Mais, ayant pris la forme d’une femme – ou, peut-être, ayant toujours été femme – la Faïoli nommée Sythia était curieuse. « Est-ce là ? » demanda-t-elle en touchant un point sous l’aisselle gauche de John Auden.

Ce geste eut pour effet de le faire disparaître à sa vue, en même temps qu’il restituait à John la glaciale logique qui abrite de l’émotion. Et cela lui évita, bien sûr, la tentation de toucher une nouvelle fois le point critique.

Au lieu de cela, il observa Sythia, qui s’était mise à le chercher de tous côtés en ce lieu où il avait autrefois vécu.

Elle fouilla tous les recoins, tous les placards, et, ne trouvant pas trace d’un homme vivant, elle se mit à sangloter de façon horrible, comme elle l’avait fait en ce soir où John l’avait vue pour la première fois. Puis, dans un vacillement hésitant, les ailes lumineuses reprirent peu à peu forme sur son dos, son visage s’effaça et son corps fondit doucement. La tour d’étincelles qui se dressait devant John s’évanouit alors à son tour, et, plus tard, au cours de cette nuit démente où lui avait été rendue la faculté d’évaluer les distances et de saisir les perspectives, il se mit à la recherche de Sythia.
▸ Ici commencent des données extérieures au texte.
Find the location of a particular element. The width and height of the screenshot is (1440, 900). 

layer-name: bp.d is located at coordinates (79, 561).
Telle est l’histoire de John Auden, le seul homme qui ait aimé une Faïoli et qui ait vécu (si on peut appeler cela vivre) pour parler de son amour. Cette histoire, nul ne la connaît mieux que moi.
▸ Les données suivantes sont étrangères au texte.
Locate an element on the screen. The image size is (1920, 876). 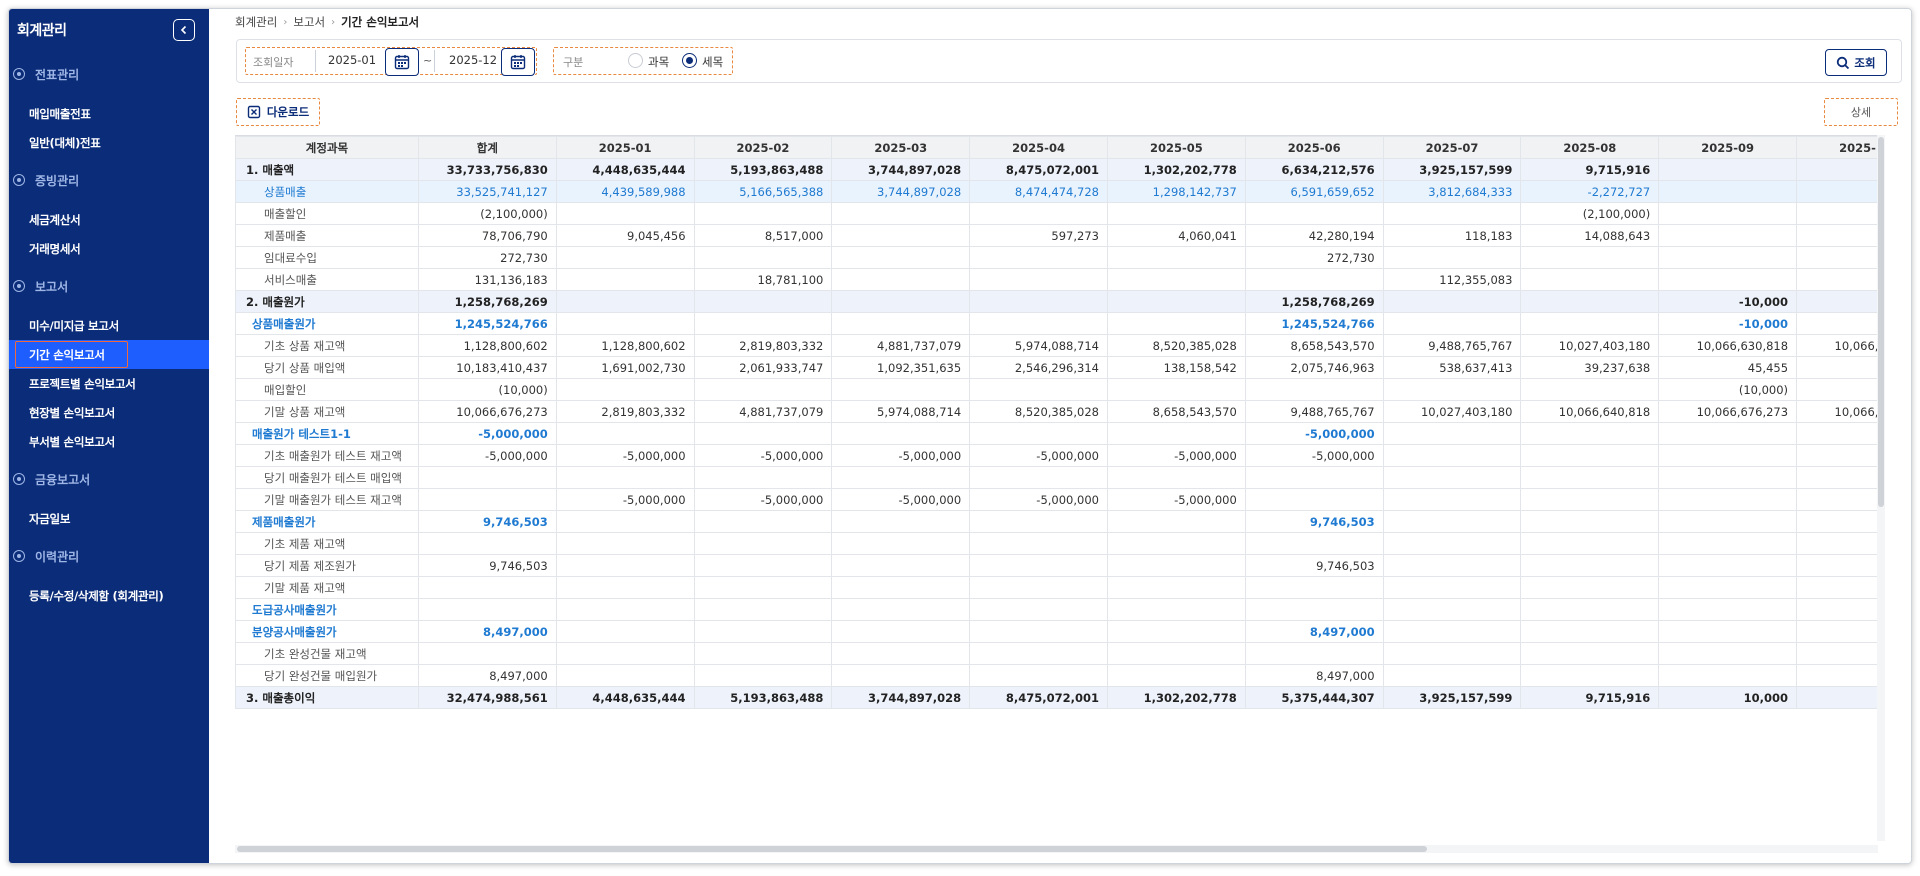
column-header: 2025-04 is located at coordinates (1038, 148).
On n’a jamais découvert de remède à son mal, et je sais que John continue à parcourir la Vallée des Morts en contemplant les ossements. Parfois, il s’arrête près du rocher où il a rencontré Sythia, il cligne des yeux pour tenter de voir les choses humides qui n’y sont pas, et il s’étonne des paroles qu’il a prononcées.

C’est comme cela, et la morale de l’histoire est sans doute que la vie (peut-être en est-il de même pour l’amour) est plus forte que ce qu’elle renferme, mais jamais que ce qui la renferme. Seules les Faïoli pourraient vous donner une assurance à ce sujet, mais jamais plus elles ne reviennent par ici.